Counting number of each item in a list.

sophie_newbie · Mar 19, 2006

I have a list a little something like this:

StringA
StringC
StringB
StringA
StringC
StringD
StringA
....
etc.

Basically I was wondering if there was an easy way to return how many
of each string are in the list, something like this:

StringA - 3
StringB - 1
StringC - 2
StringD - 1

I suppose that the easiest way to do that is to convert it to a 2
dimensional array? Is there any easy way?

Thanks.

Paul Rubin · Mar 19, 2006

sophie_newbie said:
I suppose that the easiest way to do that is to convert it to a 2
dimensional array? Is there any easy way?

Use a hash table. Untested:

h = 0
for x in your_list:
h[x] = h.get(x, 0) + 1

You can then use something like sorted(h.items()) to get a sorted list
of those counts.

sophie_newbie · Mar 19, 2006

Hey Bruno,

I got an invalid syntax error when i tried using your "str_counts =
dict((s, str_list.count(s) for s in set(str_list))" bit of code? Maybe
there is a missing bracket or comma? Or maybe I need to import
something.

Thanks so much for your help.

sophie_newbie · Mar 19, 2006

Hi Paul,

Ur bit of code works, thanks so much, just for anyone reading this use
'h = {}' instead of h = 0.

Thanks

Kent Johnson · Mar 19, 2006

sophie_newbie said:
Hey Bruno,

I got an invalid syntax error when i tried using your "str_counts =
dict((s, str_list.count(s) for s in set(str_list))" bit of code? Maybe
there is a missing bracket or comma? Or maybe I need to import
something.

It should be
str_counts = dict((s, str_list.count(s)) for s in set(str_list))

or for Python < 2.4
str_counts = dict([(s, str_list.count(s)) for s in set(str_list)])

Note that this solution iterates str_list once for each element of
str_list - the call to count traverses the entire list to create the
count. I expect Paul Rubin's solution will be dramatically faster for
large lists as it only iterates str_list once.

Kent

Bruno Desthuilliers · Mar 19, 2006

sophie_newbie a écrit :

I have a list a little something like this:

StringA
StringC
StringB
StringA
StringC
StringD
StringA
...
etc.

Basically I was wondering if there was an easy way to return how many
of each string are in the list, something like this:

StringA - 3
StringB - 1
StringC - 2
StringD - 1

There is.

str_list = ['StringA', 'StringC', 'StringB',
'StringA', 'StringC', 'StringD',
'StringA' ]

str_counts = dict((s, str_list.count(s) for s in set(str_list))

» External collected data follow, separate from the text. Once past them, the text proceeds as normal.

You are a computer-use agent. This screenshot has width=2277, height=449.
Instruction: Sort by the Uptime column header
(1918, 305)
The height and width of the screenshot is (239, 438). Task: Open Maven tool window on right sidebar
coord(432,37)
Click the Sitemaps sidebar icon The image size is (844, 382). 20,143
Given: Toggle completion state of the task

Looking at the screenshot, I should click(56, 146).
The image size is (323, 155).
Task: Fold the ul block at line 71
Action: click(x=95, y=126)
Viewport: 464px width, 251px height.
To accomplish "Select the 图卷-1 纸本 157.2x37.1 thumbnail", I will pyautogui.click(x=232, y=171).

bearophileHUGS · Mar 19, 2006

With CPython this is probably the faster version, the version with
list.count() has to be used only if you are sure to always have a short
input list, because it's O(n^2):

str_list = ['StringA', 'StringC', 'StringB',
'StringA', 'StringC', 'StringD',
'StringA' ]

str_counts = {}
for s in str_list:
if s in str_counts:
str_counts += 1
else:
str_counts = 1

Bye,
bearophile

Paul Rubin · Mar 19, 2006

Bruno Desthuilliers said:
And of course, I was right. My solution seems to be faster than Paul's
one (but slower than bearophile's), be it on small, medium or large
lists.

nb: A is mine, B is Paul's and C is bearophile's, and the number after
is the size of the list...

Interesting. I wonder if you could try it with a much larger number
of distinct values in the list.

Justin Azoff · Mar 19, 2006

Bruno said:
And of course, I was right. My solution seems to be faster than Paul's
one (but slower than bearophile's), be it on small, medium or large lists.

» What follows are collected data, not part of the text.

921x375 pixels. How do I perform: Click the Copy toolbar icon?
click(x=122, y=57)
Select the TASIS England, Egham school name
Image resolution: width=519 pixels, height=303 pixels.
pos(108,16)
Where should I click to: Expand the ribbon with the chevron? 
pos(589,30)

Your version is only fast on lists with a very small number of unique
elements.

changing mklist to have
items = range(64) instead of the 9 item list and re-timing you will get
"better" results:

A100 (10000 times): 7.63829684258
B100 (10000 times): 1.34028482437
C100 (10000 times): 0.812223911285

A10000 (100 times): 9.78499102592
B10000 (100 times): 1.26520299911
C10000 (100 times): 0.857560873032

A1000000 (10 times): 87.6713900566
B1000000 (10 times): 12.7302949429
C1000000 (10 times): 8.35931396484

Bruno Desthuilliers · Mar 19, 2006

sophie_newbie a écrit :

Hey Bruno,

I got an invalid syntax error when i tried using your "str_counts =
dict((s, str_list.count(s) for s in set(str_list))" bit of code? Maybe
there is a missing bracket or comma?

Yes, sorry, see Kent's post for the correction.

Or maybe I need to import
something.

Nope, unless you're running python < 2.4

Bruno Desthuilliers · Mar 19, 2006

Kent Johnson a écrit :

It should be
str_counts = dict((s, str_list.count(s)) for s in set(str_list))

Of course, my bad

or for Python < 2.4

from sets import Set as set

str_counts = dict([(s, str_list.count(s)) for s in set(str_list)])

Note that this solution iterates str_list once for each element of
str_list

once for each *distinct* element or str_list (it iterates over the set
created from str_list).

- the call to count traverses the entire list to create the
count. I expect Paul Rubin's solution will be dramatically faster for
large lists as it only iterates str_list once.

Yeps. But I would benchmark it before choosing one or the other solution.

Bruno Desthuilliers · Mar 19, 2006

Bruno Desthuilliers a écrit :

Kent Johnson a écrit :

It should be
str_counts = dict((s, str_list.count(s)) for s in set(str_list))

Click to expand...

Of course, my bad

or for Python < 2.4

Click to expand...

from sets import Set as set

str_counts = dict([(s, str_list.count(s)) for s in set(str_list)])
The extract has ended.